概述

Cisco IOS-XE / NX-OS Device Health Check

Structured triage procedure for assessing Cisco device health across IOS-XE and

NX-OS platforms. Produces a prioritized findings report with severity

classifications and recommended actions.

Commands are labeled [IOS-XE] or [NX-OS] where they diverge. Unlabeled

commands work on both platforms.

When to Use

Device reported as slow, dropping traffic, or unresponsive
Scheduled health audit of IOS-XE routers/switches or Nexus platforms
Post-change verification after upgrades, patches, or configuration changes
Capacity planning data collection for CPU, memory, and link utilization
Incident response when a Cisco device is suspected as the fault domain
NX-OS VDC isolation troubleshooting — health check scoped to a specific VDC

Prerequisites

SSH or console access to the device (privilege 1 minimum for IOS-XE, show role for NX-OS)
IOS-XE 16.x/17.x or NX-OS 9.x/10.x (commands validated against IOS-XE 17.3+ and NX-OS 10.2+)
Network reachability to management interface confirmed
Awareness of the device's normal baseline (CPU, memory, traffic patterns)
For NX-OS: identify which VDC you are operating in (show vdc current)

Procedure

Follow this sequence. Each step produces data for the final report. If the device

is unresponsive, skip to Step 6 for crash recovery.

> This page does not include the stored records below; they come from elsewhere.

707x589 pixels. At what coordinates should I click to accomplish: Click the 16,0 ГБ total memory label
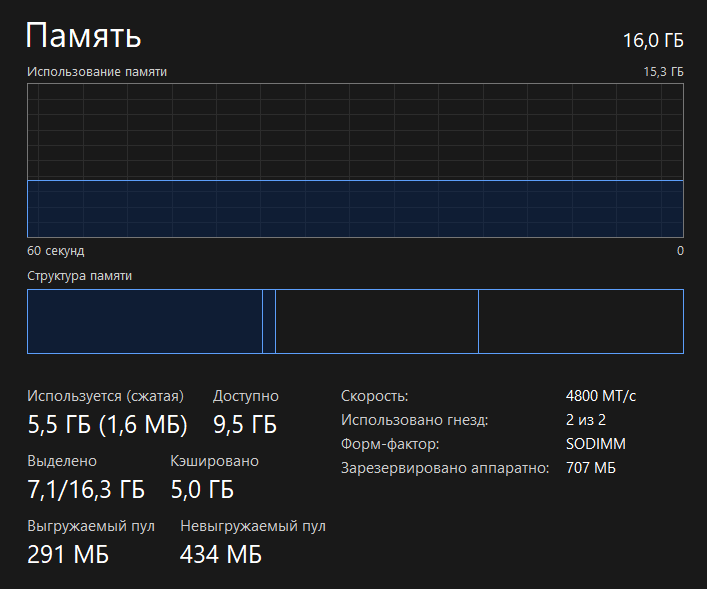click(x=653, y=41)
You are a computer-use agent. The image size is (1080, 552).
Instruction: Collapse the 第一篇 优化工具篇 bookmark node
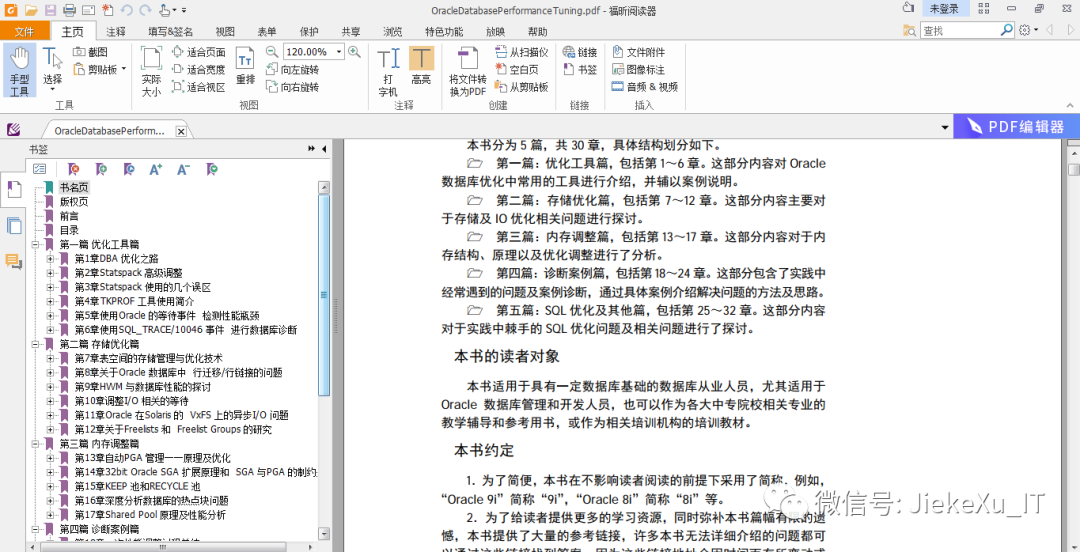[x=36, y=244]
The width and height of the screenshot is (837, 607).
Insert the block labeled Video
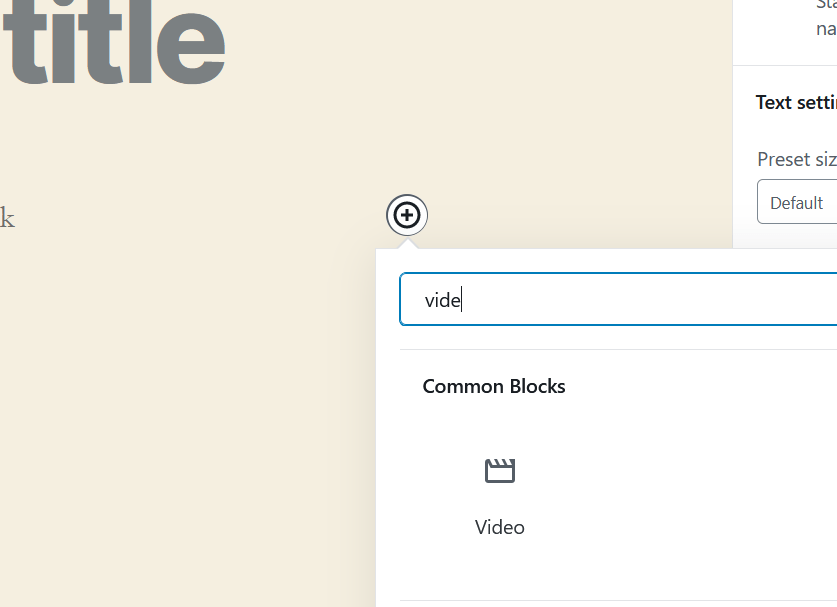pos(500,498)
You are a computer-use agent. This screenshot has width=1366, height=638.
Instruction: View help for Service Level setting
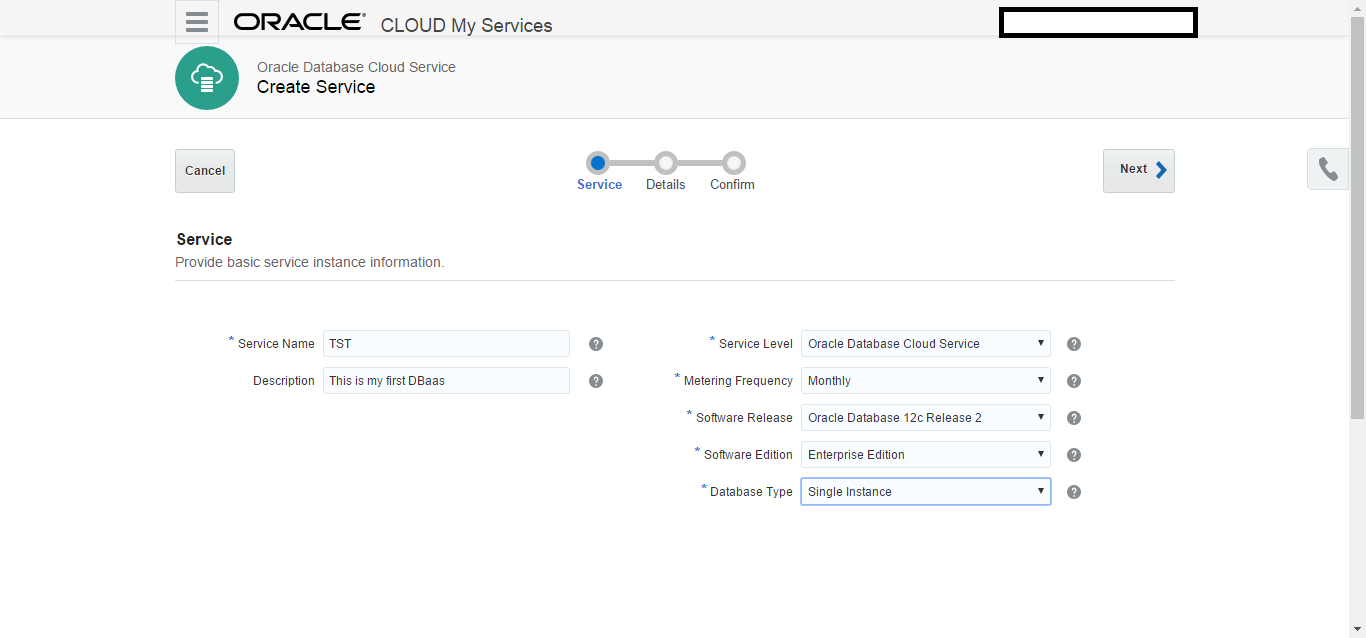tap(1073, 343)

Step 1: Establish Baseline Context

Collect identity, uptime, and platform context.

[IOS-XE]

show version | include uptime|Version|bytes of memory
show inventory | include PID
show clock

[NX-OS]

show version | include uptime|system version|Memory
show inventory | include PID
show clock
show vdc current

Record: hostname, OS version, uptime, hardware model, current time.

Short uptime means a recent reload or crash — investigate immediately.

On NX-OS, confirm VDC context: all subsequent commands apply to this VDC only.

Step 2: CPU Utilization

IOS-XE separates Route Processor (RP) and QuantumFlow Processor (QFP). Triage

both planes independently. NX-OS uses a unified supervisor model — `show system

resources` is the primary view.

[IOS-XE]

show processes cpu sorted | head 20
show processes cpu history
show platform software status control-processor brief
show platform hardware qfp active statistics drop

[NX-OS]

show system resources
show processes cpu sort | head 20
show module

IOS-XE interpretation: Compare 5-second, 1-minute, and 5-minute RP averages.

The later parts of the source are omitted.